Stocks in Focus on November 2, 2023: ESSO and GULF

Kaohoon Online has selected stocks with a high-growth potential for investors to consider on November 2, 2023.

 

KGI Securities (KGI) gave an “Outperform” rating on Esso (Thailand) Public Company Limited (SET: ESSO) with a target price at ฿11.50/share.

KGI expected ESSO to report 3Q23F earnings of Bt4.4bn (recovering from net losses of Bt3.1bn in 3Q22 and Bt1.3bn in 2Q23). The significant improvement would be thanks to anticipated better market GRM of US$10.1/bbl (+124% YoY, +358% QoQ) and larger stock gain of Bt3.0bn (rebounding QoQ from stock losses in 3Q22 and 2Q23).

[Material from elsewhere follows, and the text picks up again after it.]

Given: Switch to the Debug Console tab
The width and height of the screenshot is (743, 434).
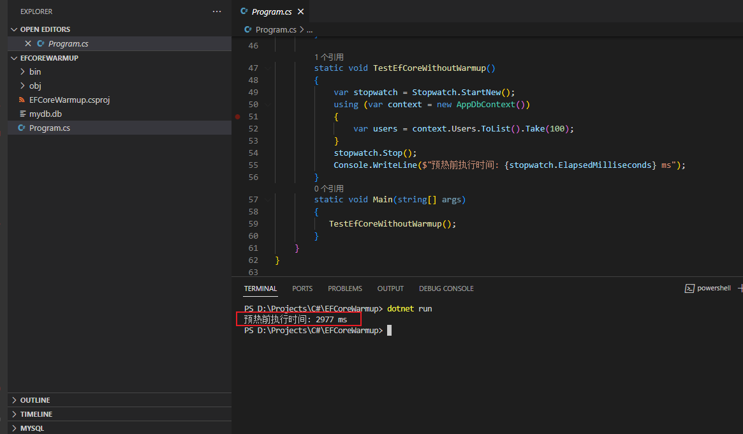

KGI reiterated a rating of Outperform on ESSO with a 1H24F target price of Bt11.50, based on 6.0x adjusted EV/EBITDA. KGI believed the share price will be supported by anticipated materially higher earnings in 3Q23F and high seasonal diesel demand in the upcoming winter. Bangchak Corporation (SET: BCP)’s management also reconfirmed it has no intention to delist ESSO from SET within a year after BCP acquired a further 10.36% stake in the company from the tender offer, leading to BCP currently holding a 76.35% stake.

 

Maybank Securities (Thailand) (MST) gave a “BUY” recommendation on Gulf Energy Development Public Company Limited (SET: GULF) with a target price at ฿56.25/share.

MST stated that the stock price has fallen since the end of August 2023, responding to concerns about measures to reduce electricity costs, rising gas costs, and accelerating US bond yields. However, most power plant structures are of the IPP-type, which will have a limited impact on operating results.

3Q23 profit trends will grow well QoQ and YoY, with wind power plants entering the season of SPP power plants with lower gas costs, and also recognizing profit sharing from power plants in the United States. Meanwhile, from 4Q23-4Q24, profits are expected to reach new highs for another 5 quarters from the gradual rollout of new COD projects.